L’astreinte permet alors d’accompagner la sanction d’une pression financière.
Il est utile de préciser que selon la Cour de cassation « le délai d’exécution de la mise en conformité ne peut courir avant que la condamnation soit devenue définitive » (Crim., 12 décembre 2000, n°00-81771).
Sur le plan de la contestation, il convient de noter que la procédure de contestation à l'”état exécutoire” permet de contester le titre exécutoire procédant au recouvrement d’une astreinte prononcée sur le fondement de l’article L. 480-7 du code de l’urbanisme. La pratique veut qu’une phase de recouvrement amiable précède une phase de recouvrement contentieux.
Ainsi, un titre de perception est tout d’abord adressé par pli simple au débiteur (Décret n°2012-1246 du 07 nov. 2012, art. 115) auquel est jointe une lettre invitant le débiteur à régler sa dette dans un certain délai (généralement un mois). Si passé ce délai, le débiteur ne réagit pas, une lettre de rappel peut lui être adressée, suivie, si celle-ci ne produit toujours pas d’effet, d’un commandement de payer.

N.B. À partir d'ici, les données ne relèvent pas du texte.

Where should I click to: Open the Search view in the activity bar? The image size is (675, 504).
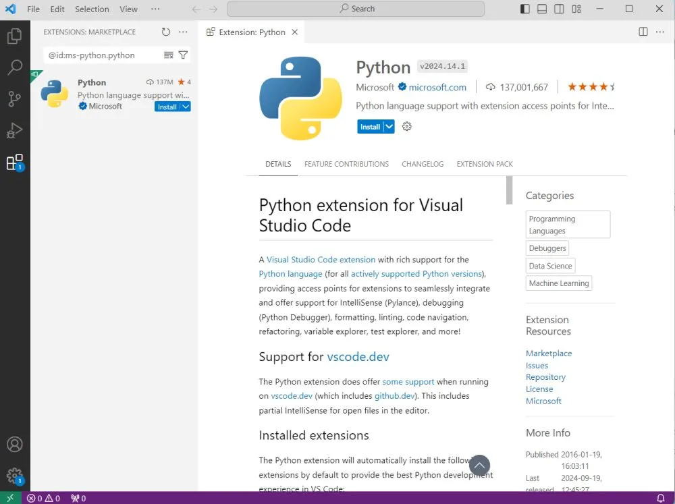[x=15, y=67]
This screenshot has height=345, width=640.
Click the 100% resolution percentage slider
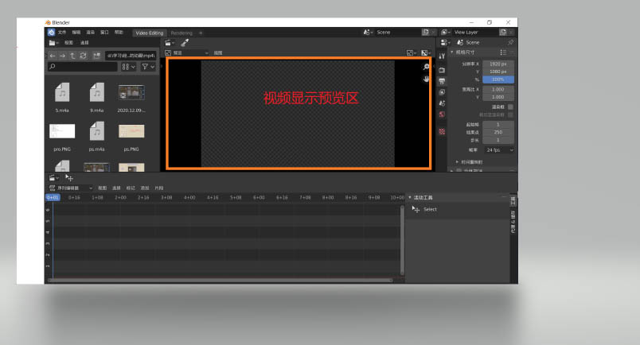[x=498, y=79]
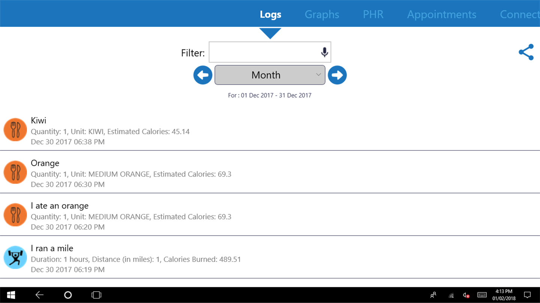
Task: Go to previous month with left arrow
Action: [x=203, y=75]
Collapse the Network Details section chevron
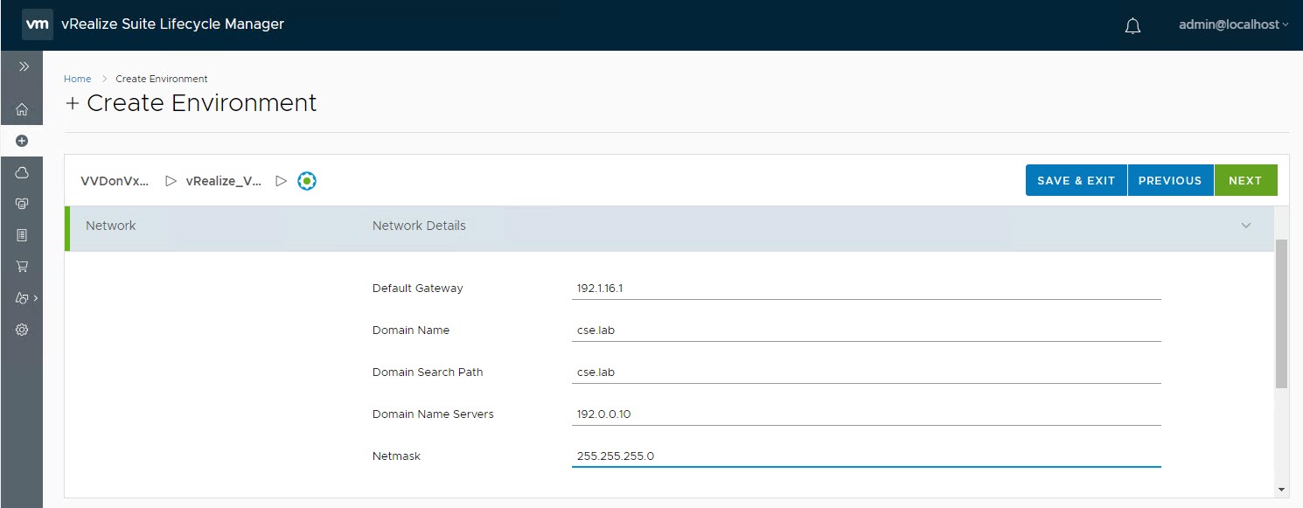 pos(1246,226)
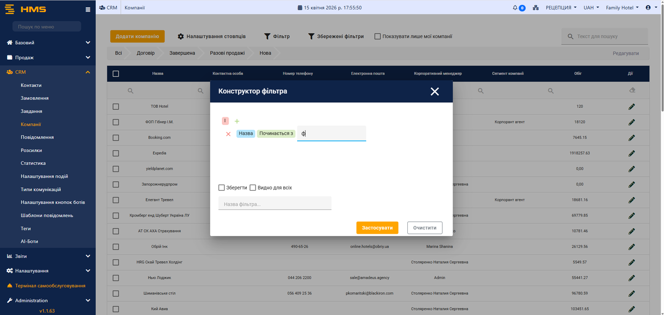Screen dimensions: 664x315
Task: Click the hamburger menu icon in sidebar header
Action: tap(88, 10)

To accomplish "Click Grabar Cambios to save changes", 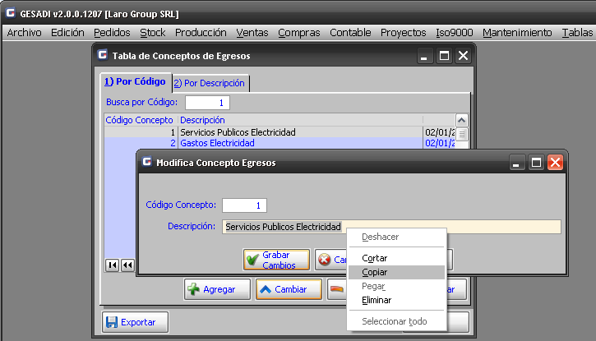I will (x=277, y=260).
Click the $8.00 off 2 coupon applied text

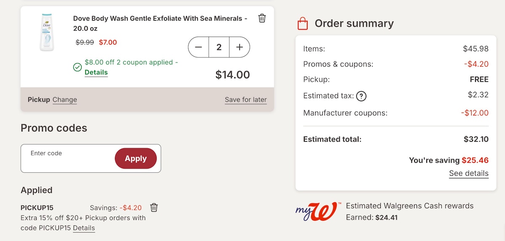[131, 62]
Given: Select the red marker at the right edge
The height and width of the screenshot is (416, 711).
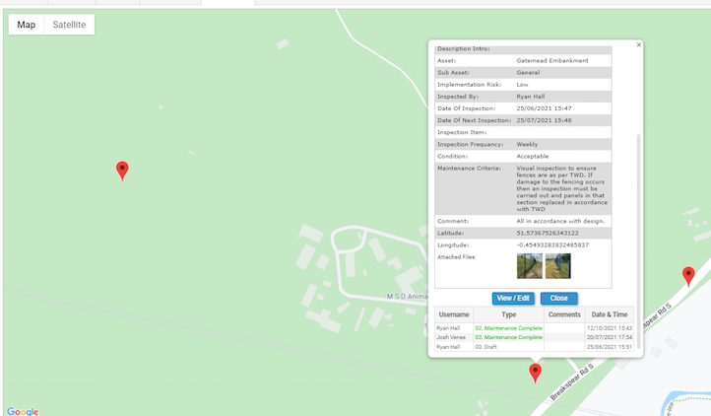Looking at the screenshot, I should click(688, 275).
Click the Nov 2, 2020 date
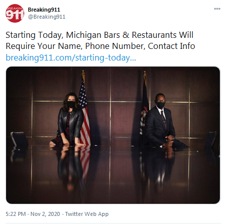226x224 pixels. pyautogui.click(x=45, y=214)
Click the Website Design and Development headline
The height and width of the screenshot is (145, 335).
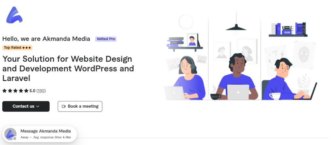pos(68,69)
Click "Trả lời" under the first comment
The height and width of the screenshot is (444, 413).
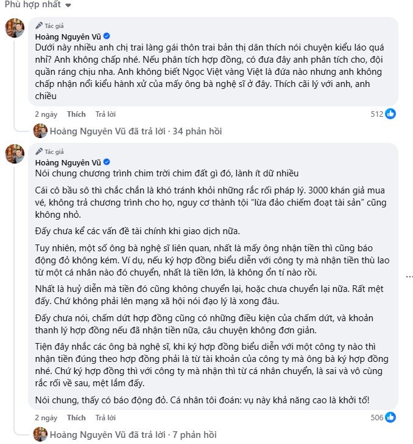(105, 114)
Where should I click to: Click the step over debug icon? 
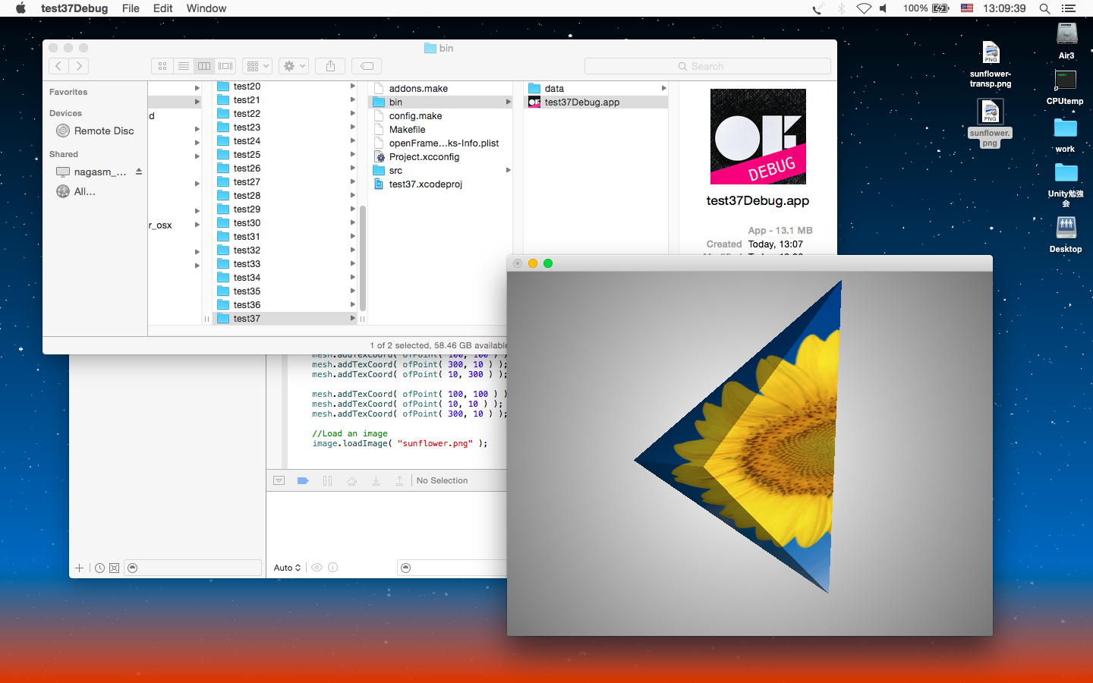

Cependant, il n’est pas rare que l’administration envoie directement un commandement de payer au débiteur de l’astreinte.
Ce commandement de payer va constituer le premier acte de poursuite qui procède du titre de perception.
S’agissant de la forme de la contestation, l’« opposition à état exécutoire » devra contester le bien fondé du titre exécutoire, à savoir :
– L’existence de la créance ;
– L’exigibilité de la créance ;
– Le montant de la créance.
Cependant, avant de saisir la juridiction compétente, le débiteur devra absolument adresser dans les deux mois qui suivent la notification du titre de perception ou du premier acte de poursuite qui procède du titre en cause, une réclamation appuyée de toutes justifications utiles au comptable chargé du recouvrement de l’ordre de recouvrer (Décret n°2012-1246 du 07 nov. 2012, art. 118 ; et article R. 480-5 du code de l’urbanisme).
Au sens de l’article 116 du décret n°2012-1246 du 07 novembre 2012, le comptable chargé de la mise en œuvre de l’action en recouvrement « est le comptable public du lieu du domicile du débiteur ». A compter du jour où l’autorité compétente reçoit cette réclamation, date dont elle informe le débiteur en lui délivrant un reçu, elle dispose d’un délai de 6 mois pour statuer sur celle-ci. Si à l’issue de ce délai, l’autorité compétente n’a pas notifiée sa décision au débiteur, son silence vaut rejet.
Dès lors qu’une décision explicite ou implicite intervient, le débiteur dispose alors d’un délai de 2 mois à compter de la notification de la décision explicite, ou à compter du jour où est née la décision implicite pour saisir la juridiction compétente (Décret n°2012-1246 du 07 nov. 2012, art. 119).
Cette juridiction compétente n’est autre que celle ayant prononcée l’astreinte au sens dispositions de l’article 710 du code de procédure pénale et de la jurisprudence (Civ. 2ème, 12 mars 1997, n°95-11.807). Le régime de la liquidation de l’astreinte et de sa contestation obéit donc à un régime particulier qui oblige les destinataires de ces dernières à la plus grande vigilance, notamment sur:
-
la preuve de l’exécution de la décision (constat d’huissier, photos datées, information de l’administration si le délai est respecté)
- et, le cas échéant, le respect des prescriptions des différentes actions.